Section 1 - Linguistic Diversity and Political Communication
The purpose of this section is to assess to what extent a common public sphere has to be based upon one common language. The claim is often made that European multilingualism works against the emergence of a communicative space sustained by interlocking media. Language played indeed a central role in the formation of European nation-states: all over Europe, we find a strong link between political integration and the idea of the national language. Thus, generally speaking, the consolidation of nation-states was reached at the expenses of linguistic minority groups. In Canada, we get a somewhat different picture, as the Canadian state was built from the beginning on the basis of an agreement between two distinct linguistic communities. In this respect, to what extent does Canada’s basically bi-polar linguistic structure make for a more integrated setting for political communication?

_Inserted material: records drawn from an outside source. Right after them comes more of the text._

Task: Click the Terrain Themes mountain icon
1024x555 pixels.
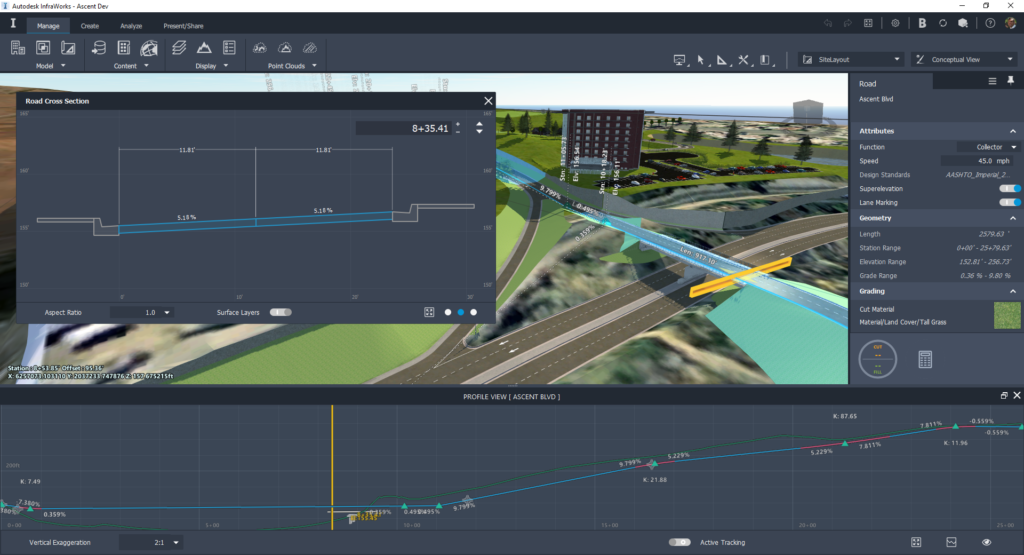Action: click(204, 47)
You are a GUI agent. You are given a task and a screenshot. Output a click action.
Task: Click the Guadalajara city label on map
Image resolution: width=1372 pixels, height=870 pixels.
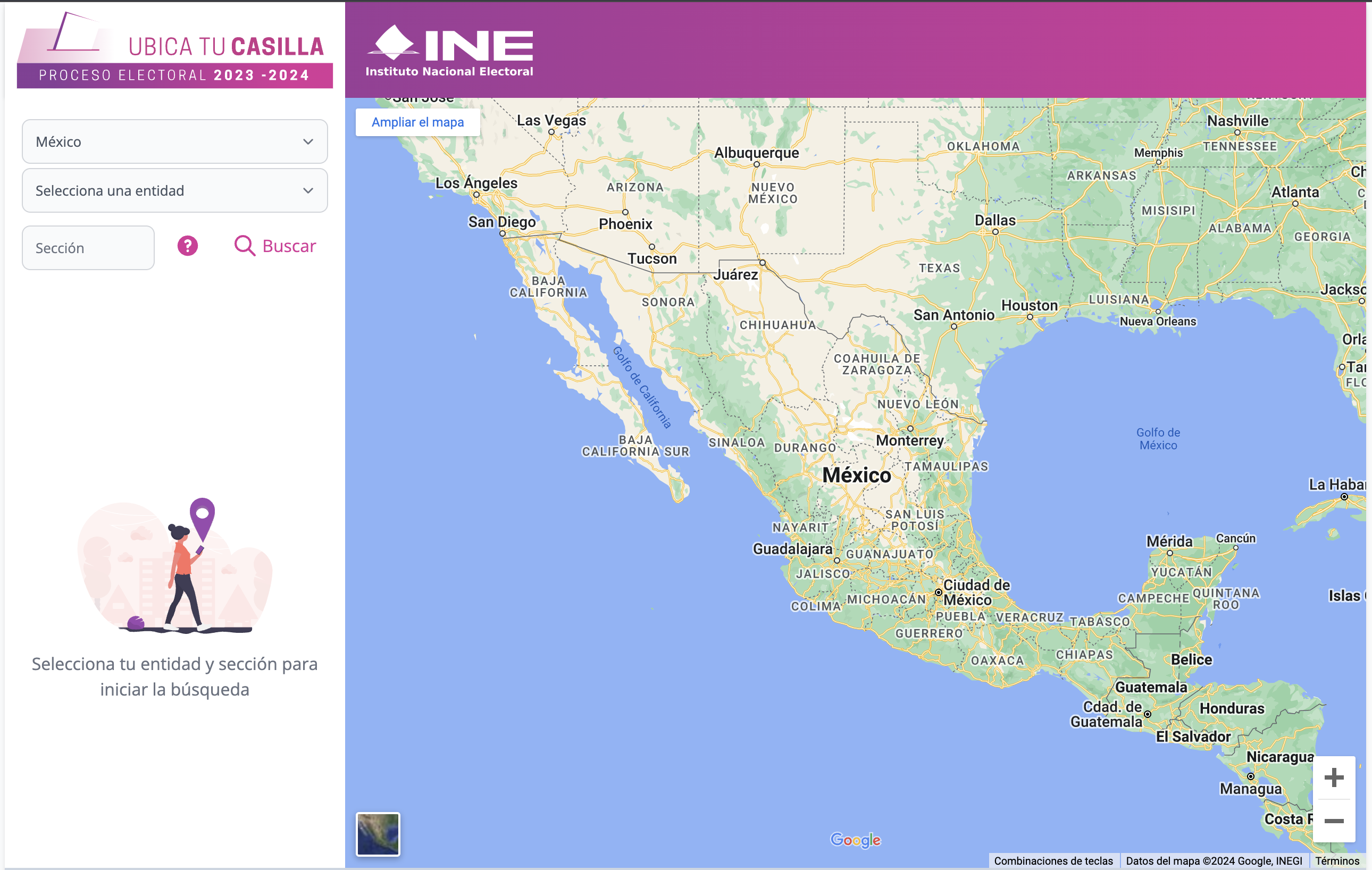[792, 549]
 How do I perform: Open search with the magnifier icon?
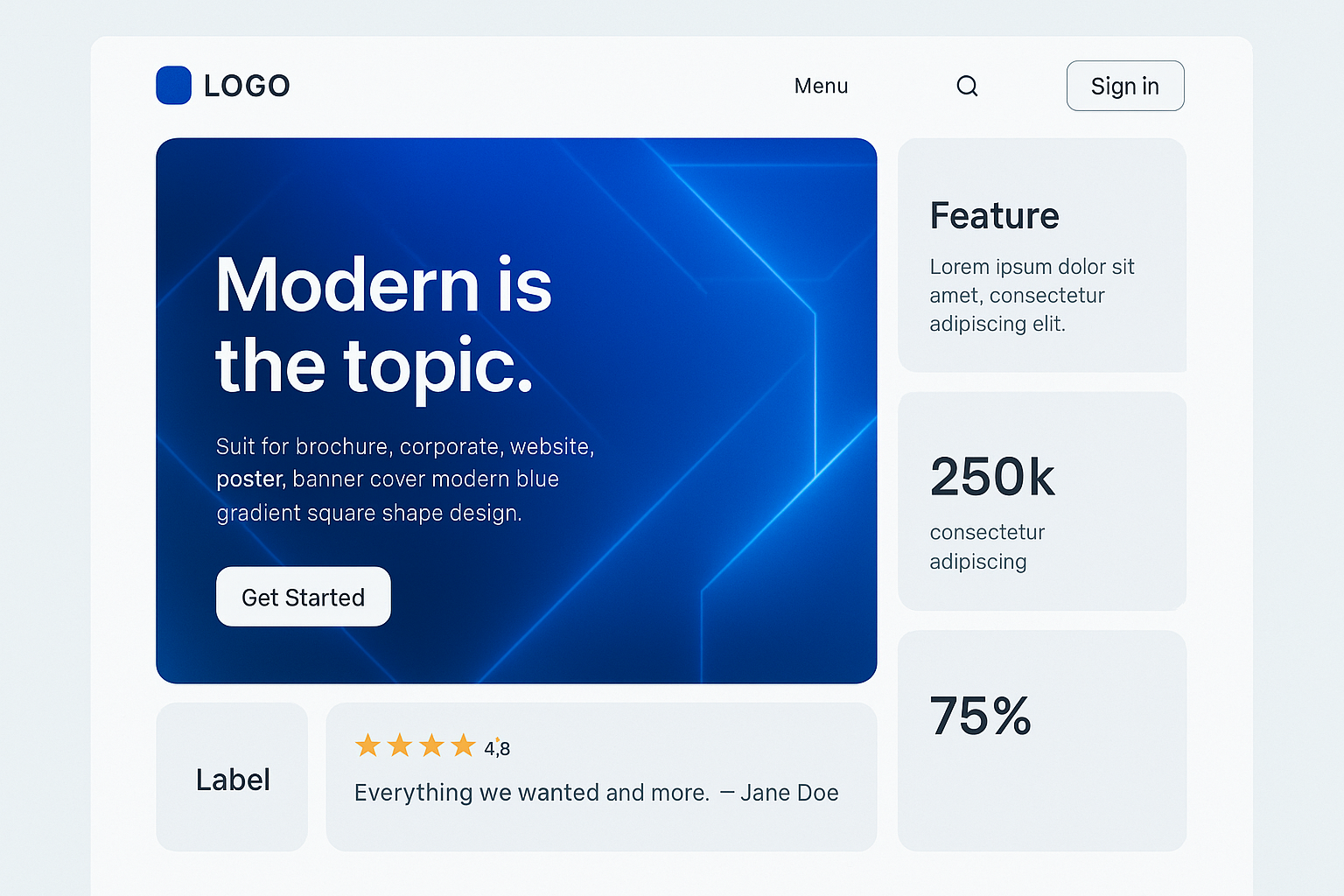(x=967, y=86)
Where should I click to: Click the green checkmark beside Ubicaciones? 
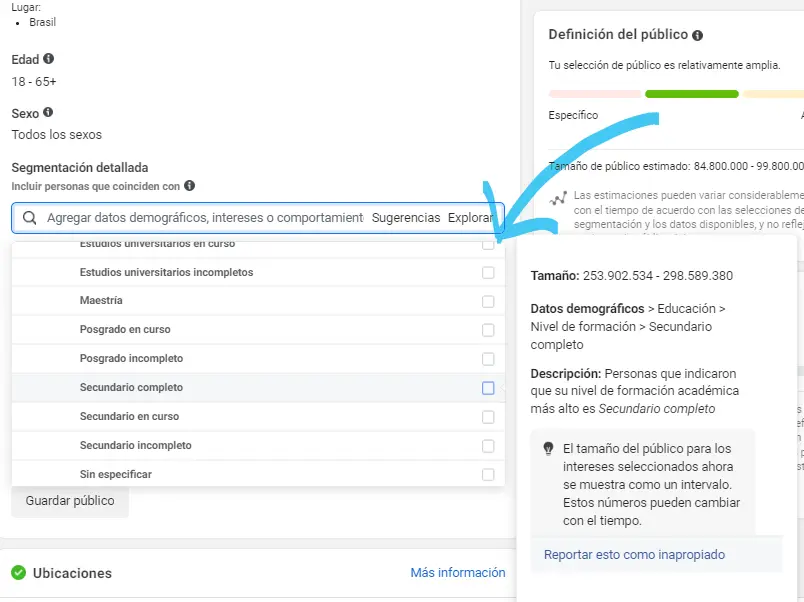coord(18,573)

In Europe, recent developments seem to have entailed significant changes regarding the relationship between political and linguistic identities which may be considered as typical of the age of nationalism. The dynamics of Europeanization, observable at different levels and in different institutional contexts have led to defining an approach that advocates unity in diversity, being thereby more open to multilingualism. Ultimately, one could argue that the process of building European institutions and the reciprocal recognition of the equality of state languages in the context of the EU have had some spill over effects for the languages of minorities too. In this respect, Europe may ultimately have moved in a Canadian direction and become more multicultural. But to what extent is the use of English as a lingua franca, which rests upon very different socio-linguistic conditions in Canada and Europe, compatible with a strong institutional commitment to promoting cultural diversity?
At the same time, there are also symptoms that language issues are regaining some of their former political salience. The steady influx of immigrants and the increasing importance of new minorities have an obvious linguistic dimension. We can observe a growing emphasis on linking the acquisition of citizenship rights to language proficiency (in the ‘national’ language) in many European states. Apparently, there is great reluctance to grant the languages of numerically significant immigrant groups, such as Turkish or Arabic, any kind of institutionally recognized minority status. In this regard, contrasting Europe and Canada, with its more open attitude towards the linguistic claims of immigrant communities, would offer valuable insights for assessing the connection between language, citizenship and integration.
Finally, the process of European integration begs the question of the linguistic foundations of transnational politics. How are the objectives of protecting diversity, i.e. keeping up multilingualism, and of achieving political unity, i.e. creating an integrated communicative space, to be balanced against each other? In this regard, the comparison between Europe and Canada may show that achieving such a balance is not primarily a question of the number of languages involved, but rather contingent upon socio-political factors.